More information, including references, is available in article and also here

Prequels to this project

VaidhyaMegha's prior work on

  • clinical trial registries data linking.
  • symptoms to diseases linking.
  • phenotype to genotype linking.
  • trials to research articles linking.

Last 3 are covered in the "examples" folder here. They were covered in separate public repos here earlier.

Next steps

  • Complete article
  • Full list of trial ids to be used in combination with id_information table to generate a final list of unique trials using WQUPC algorithm
  • Add secondary trial ids to graph (this may increase graph size considerably).
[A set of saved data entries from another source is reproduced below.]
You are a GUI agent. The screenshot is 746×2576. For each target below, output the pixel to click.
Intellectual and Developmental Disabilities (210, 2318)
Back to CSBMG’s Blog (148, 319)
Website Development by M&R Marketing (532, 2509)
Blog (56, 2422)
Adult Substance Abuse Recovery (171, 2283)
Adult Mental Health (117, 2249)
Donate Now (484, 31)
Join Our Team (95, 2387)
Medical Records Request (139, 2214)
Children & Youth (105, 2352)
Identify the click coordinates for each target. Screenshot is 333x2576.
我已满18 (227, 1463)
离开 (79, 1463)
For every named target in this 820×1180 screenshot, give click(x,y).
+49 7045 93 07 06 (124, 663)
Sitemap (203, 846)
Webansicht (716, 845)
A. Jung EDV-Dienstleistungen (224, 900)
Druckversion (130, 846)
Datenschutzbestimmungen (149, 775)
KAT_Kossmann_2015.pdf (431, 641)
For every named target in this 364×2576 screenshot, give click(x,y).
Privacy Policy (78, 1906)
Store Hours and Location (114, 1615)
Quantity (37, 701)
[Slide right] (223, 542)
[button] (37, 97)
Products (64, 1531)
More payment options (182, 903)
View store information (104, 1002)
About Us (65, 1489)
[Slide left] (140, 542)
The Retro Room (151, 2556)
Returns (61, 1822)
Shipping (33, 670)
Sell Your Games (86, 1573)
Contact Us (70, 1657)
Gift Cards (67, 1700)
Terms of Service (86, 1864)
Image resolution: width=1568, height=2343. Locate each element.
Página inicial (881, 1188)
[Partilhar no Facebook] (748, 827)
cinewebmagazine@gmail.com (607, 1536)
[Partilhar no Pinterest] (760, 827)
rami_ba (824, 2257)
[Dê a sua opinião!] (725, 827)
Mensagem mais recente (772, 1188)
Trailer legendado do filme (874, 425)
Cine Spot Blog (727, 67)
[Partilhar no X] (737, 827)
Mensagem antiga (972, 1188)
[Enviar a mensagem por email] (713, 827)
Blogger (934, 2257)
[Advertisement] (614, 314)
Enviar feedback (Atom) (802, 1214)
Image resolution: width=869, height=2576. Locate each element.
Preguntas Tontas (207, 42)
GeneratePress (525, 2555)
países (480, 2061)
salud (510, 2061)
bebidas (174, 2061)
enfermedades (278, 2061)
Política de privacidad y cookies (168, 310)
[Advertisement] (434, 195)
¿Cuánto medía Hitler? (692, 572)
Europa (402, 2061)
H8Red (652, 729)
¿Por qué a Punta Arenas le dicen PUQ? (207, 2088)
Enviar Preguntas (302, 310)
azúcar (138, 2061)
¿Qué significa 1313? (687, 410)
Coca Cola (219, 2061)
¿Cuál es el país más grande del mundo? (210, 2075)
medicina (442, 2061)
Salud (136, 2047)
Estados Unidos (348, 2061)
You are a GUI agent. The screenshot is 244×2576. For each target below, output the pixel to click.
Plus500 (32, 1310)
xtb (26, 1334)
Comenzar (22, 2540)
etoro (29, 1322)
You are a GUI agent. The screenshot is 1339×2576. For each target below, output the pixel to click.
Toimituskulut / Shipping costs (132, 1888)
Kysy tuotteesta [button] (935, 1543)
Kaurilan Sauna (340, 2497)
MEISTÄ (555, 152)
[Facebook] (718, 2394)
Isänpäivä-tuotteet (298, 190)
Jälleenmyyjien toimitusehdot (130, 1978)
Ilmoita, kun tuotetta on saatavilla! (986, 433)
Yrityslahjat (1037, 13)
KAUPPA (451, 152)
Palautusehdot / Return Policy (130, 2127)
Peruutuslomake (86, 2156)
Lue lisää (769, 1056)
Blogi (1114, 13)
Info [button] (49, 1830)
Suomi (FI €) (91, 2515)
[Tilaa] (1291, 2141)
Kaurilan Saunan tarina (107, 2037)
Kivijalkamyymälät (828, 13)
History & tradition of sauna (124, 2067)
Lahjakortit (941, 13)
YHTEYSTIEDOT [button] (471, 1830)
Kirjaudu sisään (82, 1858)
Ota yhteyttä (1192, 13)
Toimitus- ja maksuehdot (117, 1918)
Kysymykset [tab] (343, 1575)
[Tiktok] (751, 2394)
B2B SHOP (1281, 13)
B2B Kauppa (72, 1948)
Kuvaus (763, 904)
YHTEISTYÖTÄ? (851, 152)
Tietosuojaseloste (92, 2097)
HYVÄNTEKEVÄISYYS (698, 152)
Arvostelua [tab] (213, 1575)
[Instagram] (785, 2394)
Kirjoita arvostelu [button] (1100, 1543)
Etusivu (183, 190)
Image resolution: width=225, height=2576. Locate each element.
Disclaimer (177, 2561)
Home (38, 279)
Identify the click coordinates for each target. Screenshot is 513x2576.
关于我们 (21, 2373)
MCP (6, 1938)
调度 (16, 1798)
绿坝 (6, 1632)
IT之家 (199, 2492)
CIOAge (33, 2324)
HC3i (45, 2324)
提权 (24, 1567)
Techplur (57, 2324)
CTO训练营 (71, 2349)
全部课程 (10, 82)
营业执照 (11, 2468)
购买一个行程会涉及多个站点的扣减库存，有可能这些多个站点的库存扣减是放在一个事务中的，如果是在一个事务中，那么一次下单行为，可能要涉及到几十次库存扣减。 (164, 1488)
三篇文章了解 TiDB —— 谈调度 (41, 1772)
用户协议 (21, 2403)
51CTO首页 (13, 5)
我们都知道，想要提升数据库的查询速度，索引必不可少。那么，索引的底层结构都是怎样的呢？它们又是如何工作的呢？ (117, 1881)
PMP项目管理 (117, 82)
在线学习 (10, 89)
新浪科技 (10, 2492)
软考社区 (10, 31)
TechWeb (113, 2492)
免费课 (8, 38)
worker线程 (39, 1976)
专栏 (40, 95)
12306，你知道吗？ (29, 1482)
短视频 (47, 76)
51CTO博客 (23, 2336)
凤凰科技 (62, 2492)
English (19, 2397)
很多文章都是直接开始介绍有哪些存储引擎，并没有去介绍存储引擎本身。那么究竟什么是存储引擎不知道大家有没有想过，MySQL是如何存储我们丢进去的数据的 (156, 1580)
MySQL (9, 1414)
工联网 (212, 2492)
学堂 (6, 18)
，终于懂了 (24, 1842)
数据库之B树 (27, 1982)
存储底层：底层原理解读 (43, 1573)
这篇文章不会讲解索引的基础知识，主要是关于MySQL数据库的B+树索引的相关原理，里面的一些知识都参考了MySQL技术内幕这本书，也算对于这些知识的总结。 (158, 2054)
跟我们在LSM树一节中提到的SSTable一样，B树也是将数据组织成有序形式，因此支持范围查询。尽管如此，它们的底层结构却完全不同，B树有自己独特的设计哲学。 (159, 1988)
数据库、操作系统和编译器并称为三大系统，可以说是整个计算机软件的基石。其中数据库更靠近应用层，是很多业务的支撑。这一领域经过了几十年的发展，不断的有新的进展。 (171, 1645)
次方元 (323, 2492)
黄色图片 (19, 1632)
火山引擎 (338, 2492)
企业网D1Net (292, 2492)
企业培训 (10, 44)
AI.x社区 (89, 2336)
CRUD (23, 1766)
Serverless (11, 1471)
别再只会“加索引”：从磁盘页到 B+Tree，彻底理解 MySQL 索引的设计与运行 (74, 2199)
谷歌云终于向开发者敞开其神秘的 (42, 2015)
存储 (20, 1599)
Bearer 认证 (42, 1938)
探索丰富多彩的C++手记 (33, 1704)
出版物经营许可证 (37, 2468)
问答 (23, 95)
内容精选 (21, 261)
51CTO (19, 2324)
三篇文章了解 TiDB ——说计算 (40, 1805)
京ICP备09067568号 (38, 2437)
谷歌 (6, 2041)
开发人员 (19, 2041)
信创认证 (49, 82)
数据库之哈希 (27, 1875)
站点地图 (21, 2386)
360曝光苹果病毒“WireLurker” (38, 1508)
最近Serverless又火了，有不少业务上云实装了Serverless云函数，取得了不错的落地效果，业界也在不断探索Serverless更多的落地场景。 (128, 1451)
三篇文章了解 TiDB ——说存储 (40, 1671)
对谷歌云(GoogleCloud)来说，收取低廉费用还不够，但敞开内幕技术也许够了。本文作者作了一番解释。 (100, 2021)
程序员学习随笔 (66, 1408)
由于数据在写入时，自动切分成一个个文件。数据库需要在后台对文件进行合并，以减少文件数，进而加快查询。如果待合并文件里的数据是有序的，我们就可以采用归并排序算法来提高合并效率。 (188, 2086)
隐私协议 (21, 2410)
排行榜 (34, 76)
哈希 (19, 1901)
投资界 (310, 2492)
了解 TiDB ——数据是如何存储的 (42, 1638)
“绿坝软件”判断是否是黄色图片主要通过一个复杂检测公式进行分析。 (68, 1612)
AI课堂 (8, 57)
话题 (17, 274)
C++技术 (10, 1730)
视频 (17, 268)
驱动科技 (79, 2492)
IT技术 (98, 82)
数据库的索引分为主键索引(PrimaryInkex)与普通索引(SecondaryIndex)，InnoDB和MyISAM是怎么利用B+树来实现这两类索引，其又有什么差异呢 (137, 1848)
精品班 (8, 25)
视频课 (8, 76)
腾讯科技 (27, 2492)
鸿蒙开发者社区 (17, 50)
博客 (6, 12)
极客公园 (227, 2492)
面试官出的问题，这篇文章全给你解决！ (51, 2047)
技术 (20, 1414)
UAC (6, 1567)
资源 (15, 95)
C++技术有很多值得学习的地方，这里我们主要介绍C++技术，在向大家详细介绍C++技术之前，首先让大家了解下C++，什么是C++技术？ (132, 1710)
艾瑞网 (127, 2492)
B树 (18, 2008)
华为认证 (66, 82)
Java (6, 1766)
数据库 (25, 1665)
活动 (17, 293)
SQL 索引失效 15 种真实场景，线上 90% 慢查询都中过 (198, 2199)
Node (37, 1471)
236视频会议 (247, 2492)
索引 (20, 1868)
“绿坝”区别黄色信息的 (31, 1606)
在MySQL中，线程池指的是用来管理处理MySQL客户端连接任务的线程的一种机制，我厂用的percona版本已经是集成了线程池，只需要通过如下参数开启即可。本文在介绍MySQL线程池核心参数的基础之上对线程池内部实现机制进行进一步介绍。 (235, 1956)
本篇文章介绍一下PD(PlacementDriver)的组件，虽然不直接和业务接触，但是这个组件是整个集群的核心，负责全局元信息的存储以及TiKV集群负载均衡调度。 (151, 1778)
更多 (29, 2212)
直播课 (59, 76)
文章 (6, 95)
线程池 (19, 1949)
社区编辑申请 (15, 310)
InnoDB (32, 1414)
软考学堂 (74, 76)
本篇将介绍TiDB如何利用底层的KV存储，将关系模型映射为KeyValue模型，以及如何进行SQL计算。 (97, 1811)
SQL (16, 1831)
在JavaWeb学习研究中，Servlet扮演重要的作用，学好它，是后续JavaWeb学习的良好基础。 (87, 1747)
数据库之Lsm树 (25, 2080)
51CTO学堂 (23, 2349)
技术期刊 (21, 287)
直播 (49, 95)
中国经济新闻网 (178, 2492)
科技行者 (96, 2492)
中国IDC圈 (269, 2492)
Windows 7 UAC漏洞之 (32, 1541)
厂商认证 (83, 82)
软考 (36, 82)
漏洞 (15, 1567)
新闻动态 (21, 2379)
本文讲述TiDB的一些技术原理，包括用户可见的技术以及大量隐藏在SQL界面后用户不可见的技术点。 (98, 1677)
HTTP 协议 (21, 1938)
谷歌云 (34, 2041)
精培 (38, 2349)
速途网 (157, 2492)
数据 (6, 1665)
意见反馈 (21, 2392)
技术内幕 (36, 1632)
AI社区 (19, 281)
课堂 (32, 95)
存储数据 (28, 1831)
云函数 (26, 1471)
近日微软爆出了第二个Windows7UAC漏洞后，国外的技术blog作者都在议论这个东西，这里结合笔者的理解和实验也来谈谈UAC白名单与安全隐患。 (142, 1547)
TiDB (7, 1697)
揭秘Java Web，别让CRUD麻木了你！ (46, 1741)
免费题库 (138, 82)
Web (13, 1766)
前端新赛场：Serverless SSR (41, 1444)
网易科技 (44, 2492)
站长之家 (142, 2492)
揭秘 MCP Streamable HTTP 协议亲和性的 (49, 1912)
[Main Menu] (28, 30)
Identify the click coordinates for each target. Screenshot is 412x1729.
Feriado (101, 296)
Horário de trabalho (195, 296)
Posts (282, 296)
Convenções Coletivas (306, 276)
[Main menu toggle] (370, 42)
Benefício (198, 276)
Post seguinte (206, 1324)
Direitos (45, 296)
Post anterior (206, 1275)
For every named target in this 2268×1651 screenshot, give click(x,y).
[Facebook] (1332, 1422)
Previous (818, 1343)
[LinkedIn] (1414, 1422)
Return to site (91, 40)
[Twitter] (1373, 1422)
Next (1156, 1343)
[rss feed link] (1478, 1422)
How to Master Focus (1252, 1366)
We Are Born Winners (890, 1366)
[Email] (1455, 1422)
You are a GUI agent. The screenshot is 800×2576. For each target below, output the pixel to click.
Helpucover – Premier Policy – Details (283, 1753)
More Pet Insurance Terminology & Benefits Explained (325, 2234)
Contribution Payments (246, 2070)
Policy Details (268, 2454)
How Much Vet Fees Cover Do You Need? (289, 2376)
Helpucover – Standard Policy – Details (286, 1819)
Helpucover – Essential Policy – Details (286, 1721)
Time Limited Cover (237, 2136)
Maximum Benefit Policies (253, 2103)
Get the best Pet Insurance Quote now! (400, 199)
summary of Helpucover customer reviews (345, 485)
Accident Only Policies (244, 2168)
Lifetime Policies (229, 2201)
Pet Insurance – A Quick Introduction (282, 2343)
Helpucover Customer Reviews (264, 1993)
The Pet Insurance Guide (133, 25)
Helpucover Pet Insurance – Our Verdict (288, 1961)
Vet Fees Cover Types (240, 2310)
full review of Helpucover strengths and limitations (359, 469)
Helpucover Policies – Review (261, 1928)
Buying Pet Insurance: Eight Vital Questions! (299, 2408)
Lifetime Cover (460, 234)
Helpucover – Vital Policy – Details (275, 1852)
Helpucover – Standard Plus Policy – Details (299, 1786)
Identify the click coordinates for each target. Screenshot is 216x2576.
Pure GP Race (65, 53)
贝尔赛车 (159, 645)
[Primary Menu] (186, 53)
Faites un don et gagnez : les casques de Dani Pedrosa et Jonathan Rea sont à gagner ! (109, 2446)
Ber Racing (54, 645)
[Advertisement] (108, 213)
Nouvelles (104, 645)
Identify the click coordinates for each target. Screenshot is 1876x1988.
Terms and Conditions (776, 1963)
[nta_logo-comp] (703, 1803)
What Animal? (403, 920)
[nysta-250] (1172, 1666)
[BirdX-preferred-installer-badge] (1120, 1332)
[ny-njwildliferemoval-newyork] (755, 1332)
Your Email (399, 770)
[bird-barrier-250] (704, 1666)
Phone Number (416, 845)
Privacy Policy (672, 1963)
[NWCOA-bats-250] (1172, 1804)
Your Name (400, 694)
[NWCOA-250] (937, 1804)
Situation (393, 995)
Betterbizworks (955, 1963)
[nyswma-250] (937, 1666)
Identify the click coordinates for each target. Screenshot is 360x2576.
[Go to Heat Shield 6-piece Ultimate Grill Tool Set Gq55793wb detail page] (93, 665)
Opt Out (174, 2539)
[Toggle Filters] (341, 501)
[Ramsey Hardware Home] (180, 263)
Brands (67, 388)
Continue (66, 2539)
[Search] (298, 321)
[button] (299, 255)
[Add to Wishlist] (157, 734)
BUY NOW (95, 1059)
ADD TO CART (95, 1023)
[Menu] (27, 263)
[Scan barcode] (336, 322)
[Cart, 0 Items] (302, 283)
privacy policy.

However, it could be of utility.
  • Build SparQL + GraphQL version of API to allow direct querying of the graph. Provide some reasonable examples that are harder in SQL.
  • Snowmed CT, ICD 10.
  • Host Knowledge graph on Ne04j's cloud service, Aura DB.
  • Use Neo4j's GraphQL API from Postman to demonstrate sample queries on clinical trials.